The modification pertains to delicensing of energy distribution that may have paved the way in which for any firm to provide electrical energy in an space, after needed regulatory approval.
In a current presentation to stakeholders, the ministry has stated it’s contemplating to drop the proposal, based on sources.
Other proposed amendments, which might be dropped, are cross-border commerce of electrical energy, adjustments to Section 63 for tariff adoption and a excessive court docket decide choosing members of the state electrical energy regulatory commissions (SERCs).
The amendments — launched in February final 12 months — have been circulated for feedback from key stakeholders, together with the states.
Several states — primarily the non-BJP-ruled ones — clamoured in opposition to the proposed amendments and had stated they have been an assault on federalism. In its illustration, West Bengal stated the amendments to the Act are an “infringement on the sovereignty of the state.”
In the facility sector provide chain, technology and transmission are underneath the Centre whereas distribution is a state topic.
The draft Bill, nevertheless, has introduced again proposal to have a number of electrical energy suppliers in a single space. The current set of amendments proposed that option to shoppers via a number of distribution licensees would stay. Under this, a number of licensees can function on the identical community.

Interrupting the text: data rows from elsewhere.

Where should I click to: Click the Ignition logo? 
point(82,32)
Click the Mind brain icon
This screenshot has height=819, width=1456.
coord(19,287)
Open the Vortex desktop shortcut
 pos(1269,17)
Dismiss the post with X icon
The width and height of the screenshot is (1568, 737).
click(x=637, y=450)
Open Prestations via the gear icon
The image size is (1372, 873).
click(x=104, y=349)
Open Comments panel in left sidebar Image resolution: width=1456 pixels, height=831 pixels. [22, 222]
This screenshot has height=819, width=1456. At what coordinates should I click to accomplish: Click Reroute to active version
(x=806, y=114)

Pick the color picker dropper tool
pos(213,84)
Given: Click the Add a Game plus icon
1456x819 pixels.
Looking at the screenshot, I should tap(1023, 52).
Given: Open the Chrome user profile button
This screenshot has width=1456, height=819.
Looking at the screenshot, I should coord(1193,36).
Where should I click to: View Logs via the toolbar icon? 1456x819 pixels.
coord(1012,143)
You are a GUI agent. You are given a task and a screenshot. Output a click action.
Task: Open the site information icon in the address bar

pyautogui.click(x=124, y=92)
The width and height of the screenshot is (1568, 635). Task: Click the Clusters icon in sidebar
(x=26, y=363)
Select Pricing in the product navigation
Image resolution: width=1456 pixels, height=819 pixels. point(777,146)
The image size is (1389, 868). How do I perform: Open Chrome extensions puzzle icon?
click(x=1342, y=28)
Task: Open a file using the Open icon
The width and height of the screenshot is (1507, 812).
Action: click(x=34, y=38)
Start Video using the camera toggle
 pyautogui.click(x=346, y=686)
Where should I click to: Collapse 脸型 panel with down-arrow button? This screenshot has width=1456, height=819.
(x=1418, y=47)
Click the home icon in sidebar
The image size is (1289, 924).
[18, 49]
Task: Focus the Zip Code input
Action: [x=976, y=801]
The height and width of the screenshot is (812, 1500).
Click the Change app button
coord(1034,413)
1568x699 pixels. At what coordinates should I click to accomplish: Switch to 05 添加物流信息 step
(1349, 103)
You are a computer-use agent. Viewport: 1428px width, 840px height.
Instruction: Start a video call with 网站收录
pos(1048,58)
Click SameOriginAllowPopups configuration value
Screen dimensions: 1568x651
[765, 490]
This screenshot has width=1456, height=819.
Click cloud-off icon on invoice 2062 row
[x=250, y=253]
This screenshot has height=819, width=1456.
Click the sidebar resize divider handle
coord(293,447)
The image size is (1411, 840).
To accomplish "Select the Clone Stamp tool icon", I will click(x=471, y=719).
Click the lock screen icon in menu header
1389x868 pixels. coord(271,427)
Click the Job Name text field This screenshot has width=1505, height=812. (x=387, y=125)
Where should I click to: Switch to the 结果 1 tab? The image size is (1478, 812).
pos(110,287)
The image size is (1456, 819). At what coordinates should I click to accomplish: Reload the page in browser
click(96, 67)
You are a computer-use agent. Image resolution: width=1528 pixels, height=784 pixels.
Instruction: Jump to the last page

Through this, the Centre has retained the primary set of amendments launched in 2016, permitting “content and carriage separation.” However, the community possession stays with the state utility and there are a number of electrical energy suppliers, stated senior executives.
The resolution to permit one other provider would stay with the state and the SERC. The modification simply paves the way in which for an overarching regulation. The concept to get a number of electrical energy sellers has come at a time when the Centre has floated a Rs 3-trillion scheme to revive the facility distribution sector.
State-owned discoms throughout the nation are grappling financially and operationally regardless of 4 reform schemes within the final 15 years.
The earlier discom reform scheme UDAY concluded in FY20 with most states failing to satisfy their stipulated targets and are nonetheless within the crimson.
Provisions, which have been retained, have a penalty for these defaulting on renewable buy obligation (RPO).
Other proposals embrace a number of enhancements within the functioning of SERCs and cost safety mechanism for producing firms (gencos) to get well timed cost from distribution firms (discoms).
The Electricity Bill, 2022, has additionally proposed to empower the grid operator National Load Despatch Centre (NLDC). It offers it the appropriate to cease dispatch of energy to states that don’t present cost safety in opposition to their contracted provide.
In Section 28 of the Bill — which pertains to NLDC’s operations — a brand new provision has been added.
It states, “No electricity shall be scheduled or dispatched under such contract unless adequate security of payment, as agreed upon by the parties to the contract, has been provided.”
The modification is within the wake of rising dues of discoms to producing firms. The dues of discoms stand at Rs 1.11 trillion as on June-end. This is a report excessive.